─── ТЕКСТ ───
Гостей мы пригласили прибыть к четырем часам дня в Версаль, там в парке были расставлены большие шатры с различными закусками, начиная от икры и шампанского и кончая чаем с пирожными. После этого на открытом пространстве, там, где были возведены шатры, оркестр Колонна под управлением Пьерне исполнил программу из произведений Рихарда Вагнера. Помню, как в тот прекрасный летний день под сенью огромных деревьев изумительно звучала идиллия Зигфрида, а на закате солнца торжественно раздавались мелодии похоронного марша Зигфрида.

После концерта гостям предложили более материальные удовольствия в виде великолепного банкета. Этот банкет с изумительными разнообразными блюдами продолжался до полуночи, затем парк иллюминировали, и под звуки венского оркестра гости танцевали до раннего утра.
───
## ПРОВЕРЬТЕ СЕБЯ
1) Что в тексте о приёме в Версале названо словами «более материальные удовольствия»? Ответьте одним-двумя предложениями.
2) Продолжите текст о приёме в Версале с того места, на котором он заканчивается.
─── ИСХОДНЫЕ ДАННЫЕ ───
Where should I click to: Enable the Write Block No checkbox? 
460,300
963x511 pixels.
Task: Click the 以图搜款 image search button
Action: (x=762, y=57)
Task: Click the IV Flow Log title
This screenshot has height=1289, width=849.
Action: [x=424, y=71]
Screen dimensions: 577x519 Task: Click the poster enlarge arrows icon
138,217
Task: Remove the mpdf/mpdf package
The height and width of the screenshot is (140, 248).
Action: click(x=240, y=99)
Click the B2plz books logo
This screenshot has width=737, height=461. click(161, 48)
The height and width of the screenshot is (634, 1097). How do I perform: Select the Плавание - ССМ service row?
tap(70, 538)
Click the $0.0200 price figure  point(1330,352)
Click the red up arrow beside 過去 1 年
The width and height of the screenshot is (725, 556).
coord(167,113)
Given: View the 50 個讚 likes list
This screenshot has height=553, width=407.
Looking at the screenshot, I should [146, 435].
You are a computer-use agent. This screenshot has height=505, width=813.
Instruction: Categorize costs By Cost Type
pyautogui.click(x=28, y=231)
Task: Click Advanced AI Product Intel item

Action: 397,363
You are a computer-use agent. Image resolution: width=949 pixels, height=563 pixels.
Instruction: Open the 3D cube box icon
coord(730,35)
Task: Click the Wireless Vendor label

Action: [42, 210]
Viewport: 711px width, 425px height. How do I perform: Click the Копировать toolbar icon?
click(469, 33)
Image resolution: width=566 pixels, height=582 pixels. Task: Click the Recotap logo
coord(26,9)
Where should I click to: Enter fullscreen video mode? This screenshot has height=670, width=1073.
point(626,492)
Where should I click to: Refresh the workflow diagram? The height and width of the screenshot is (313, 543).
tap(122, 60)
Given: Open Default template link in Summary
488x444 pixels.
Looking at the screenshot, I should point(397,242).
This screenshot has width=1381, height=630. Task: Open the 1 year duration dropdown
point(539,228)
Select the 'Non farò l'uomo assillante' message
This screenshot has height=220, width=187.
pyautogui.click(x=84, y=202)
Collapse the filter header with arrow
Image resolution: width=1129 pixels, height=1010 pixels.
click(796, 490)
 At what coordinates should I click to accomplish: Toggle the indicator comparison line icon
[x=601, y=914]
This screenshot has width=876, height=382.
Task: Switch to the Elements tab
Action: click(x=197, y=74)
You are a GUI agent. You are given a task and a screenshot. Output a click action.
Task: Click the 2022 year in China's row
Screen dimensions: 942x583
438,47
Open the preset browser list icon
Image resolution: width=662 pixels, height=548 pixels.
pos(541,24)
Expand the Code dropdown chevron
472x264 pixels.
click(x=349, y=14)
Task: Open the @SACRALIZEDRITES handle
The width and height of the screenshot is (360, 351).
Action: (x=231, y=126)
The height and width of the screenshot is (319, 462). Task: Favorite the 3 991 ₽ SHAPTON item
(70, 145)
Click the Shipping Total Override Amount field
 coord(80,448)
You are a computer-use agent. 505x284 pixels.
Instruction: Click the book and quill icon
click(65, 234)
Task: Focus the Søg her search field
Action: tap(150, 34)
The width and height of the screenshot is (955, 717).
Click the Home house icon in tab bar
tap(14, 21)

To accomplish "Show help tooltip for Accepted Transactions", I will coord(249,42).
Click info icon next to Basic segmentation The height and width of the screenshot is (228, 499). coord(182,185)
───
## ОТВЕТЫ
1) Это великолепный банкет с изумительными разнообразными блюдами, который предложили гостям после концерта. Он продолжался до полуночи.

2)
Таково было мое представление о том, как богатый человек должен тратить свои деньги, если он хочет развлечь друзей. На этот праздник собралась вся элита и все художники Парижа, и они оценили его по достоинству.

Но самое странное во всем этом – хотя я устраивала этот праздник, чтобы доставить удовольствие Лоэнгрину, и он стоил ему пятьдесят тысяч франков (причем довоенных франков!), – он сам на нем не присутствовал.

Примерно за час до начала праздника я получила телеграмму с сообщением, что с ним случился удар и он слишком плохо себя чувствует, чтобы приехать, но я должна принять гостей без него.

Неудивительно, что у меня возникло желание стать коммунисткой, поскольку мне чрезвычайно часто приходилось видеть, что богатому человеку найти счастье так же невозможно, как Сизифу вкатить камень на гору из ада.

В то лето Лоэнгрин вбил себе в голову, что нам непременно следует пожениться, несмотря на мои протесты и утверждения, что я противница брака.

– Как глупо актрисе выходить замуж, – говорила я. – Ведь я должна проводить жизнь в гастролях по всему свету, а что будешь делать ты? Любоваться мною из ложи у сцены?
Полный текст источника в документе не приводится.